Top of Supplied data
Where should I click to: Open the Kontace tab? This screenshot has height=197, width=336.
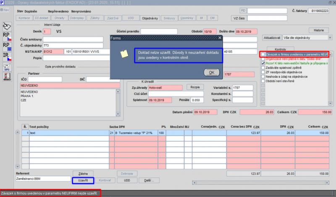(24, 18)
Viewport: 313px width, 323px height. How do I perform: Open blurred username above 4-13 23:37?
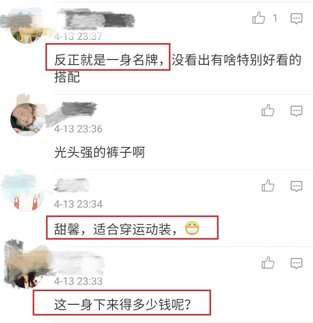coord(97,19)
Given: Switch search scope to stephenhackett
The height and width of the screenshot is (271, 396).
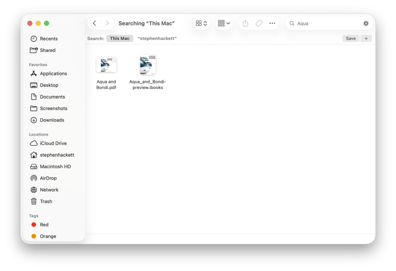Looking at the screenshot, I should point(157,38).
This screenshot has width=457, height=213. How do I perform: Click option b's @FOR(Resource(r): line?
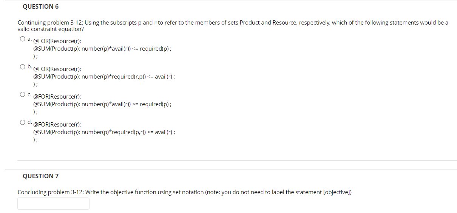pyautogui.click(x=57, y=69)
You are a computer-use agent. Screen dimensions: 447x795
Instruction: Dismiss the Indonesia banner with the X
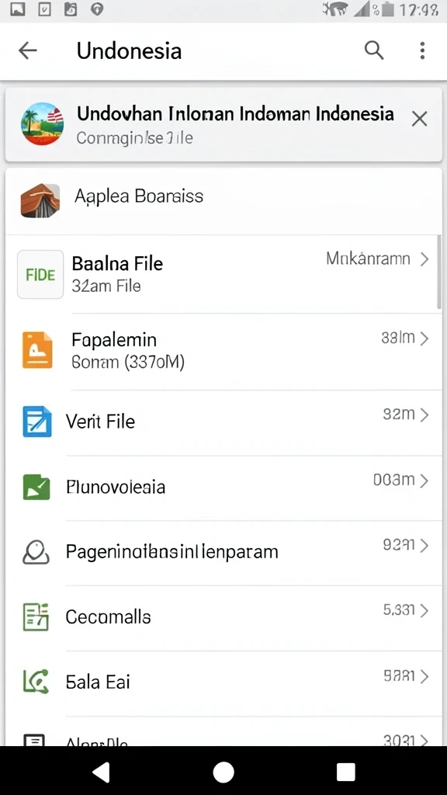[419, 119]
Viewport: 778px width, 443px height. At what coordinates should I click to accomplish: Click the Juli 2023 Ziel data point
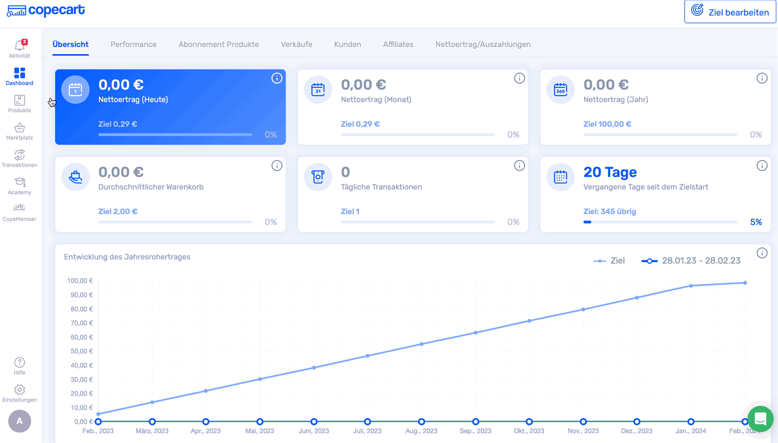[x=368, y=356]
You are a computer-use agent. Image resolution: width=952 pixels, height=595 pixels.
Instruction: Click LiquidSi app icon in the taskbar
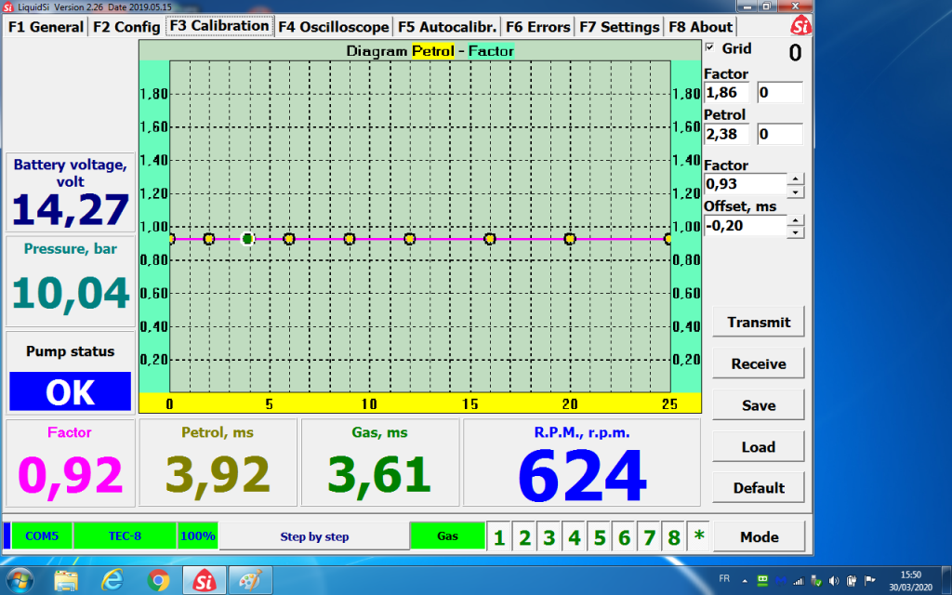(x=205, y=580)
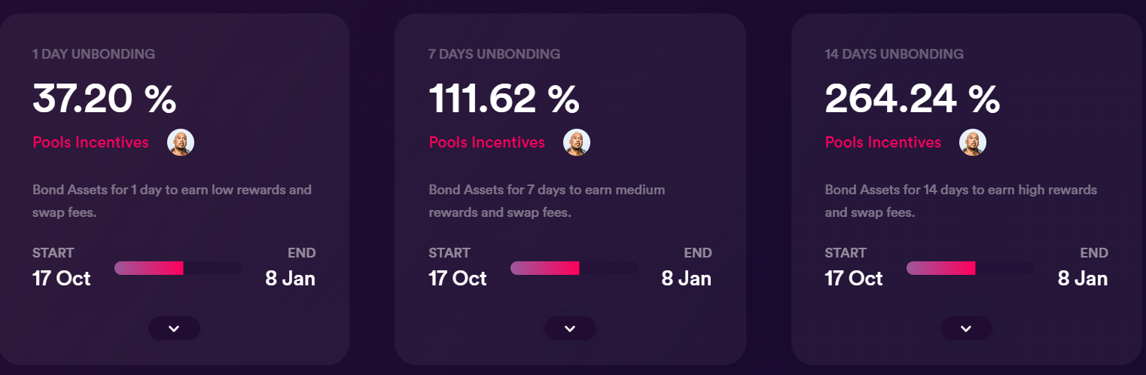Click the avatar icon in the 1 Day Unbonding card
Viewport: 1146px width, 375px height.
pos(181,142)
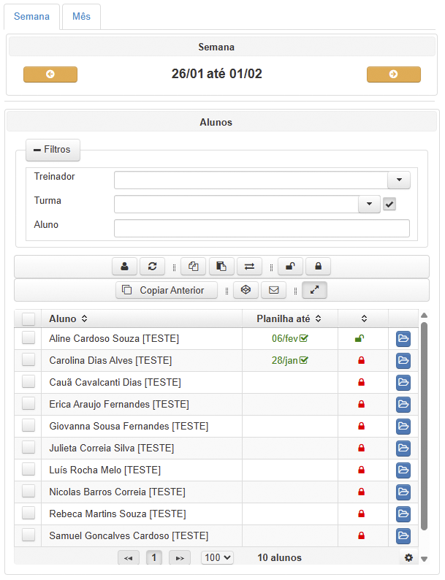
Task: Click the paste clipboard toolbar icon
Action: pyautogui.click(x=221, y=267)
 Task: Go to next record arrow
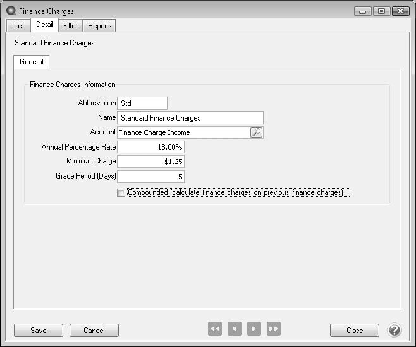coord(254,329)
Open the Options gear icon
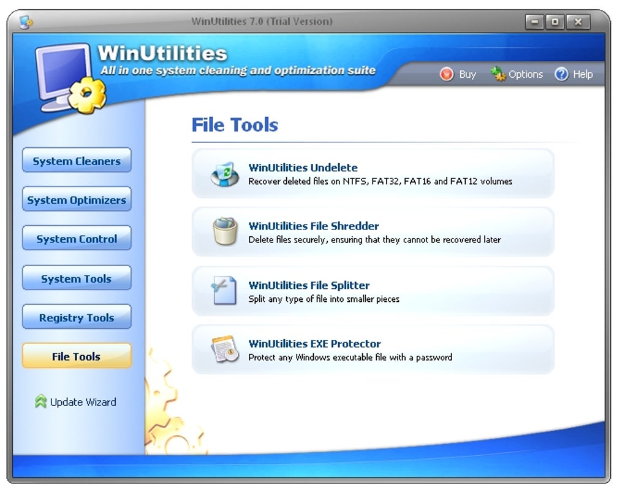The width and height of the screenshot is (625, 492). [x=498, y=74]
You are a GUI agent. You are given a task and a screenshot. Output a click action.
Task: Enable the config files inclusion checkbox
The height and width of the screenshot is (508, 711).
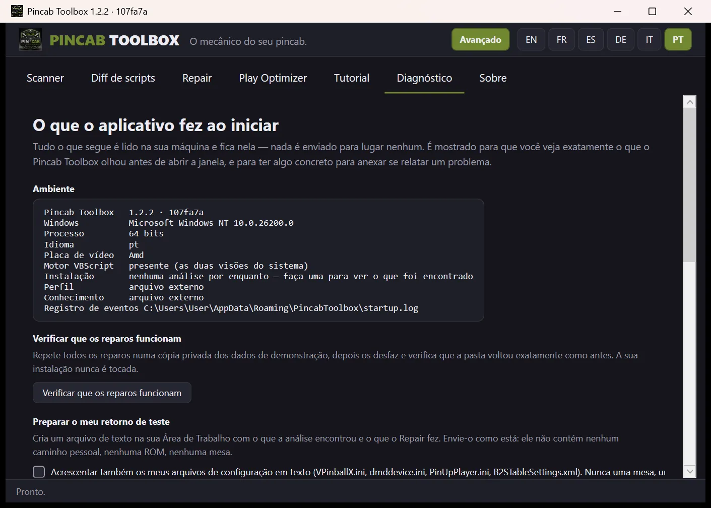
Bottom of Supplied data
Directions for this task → Above this task is a listing with pictures in it. Retype only the lines from the one containing "This screenshot has width=457, height=213." through the one containing "You are a computer-use agent. Image", both included, and not the pictures.

Exercise output →
This screenshot has width=457, height=213. How do I perform: Click option b's @FOR(Resource(r): line?
pyautogui.click(x=57, y=69)
You are a computer-use agent. Screen dimensions: 447x795
Instruction: Dismiss the Indonesia banner with the X
[419, 119]
Viewport: 778px width, 443px height. At what coordinates should I click to accomplish: Click the Juli 2023 Ziel data point
[x=368, y=356]
You are a computer-use agent. Image resolution: width=952 pixels, height=595 pixels.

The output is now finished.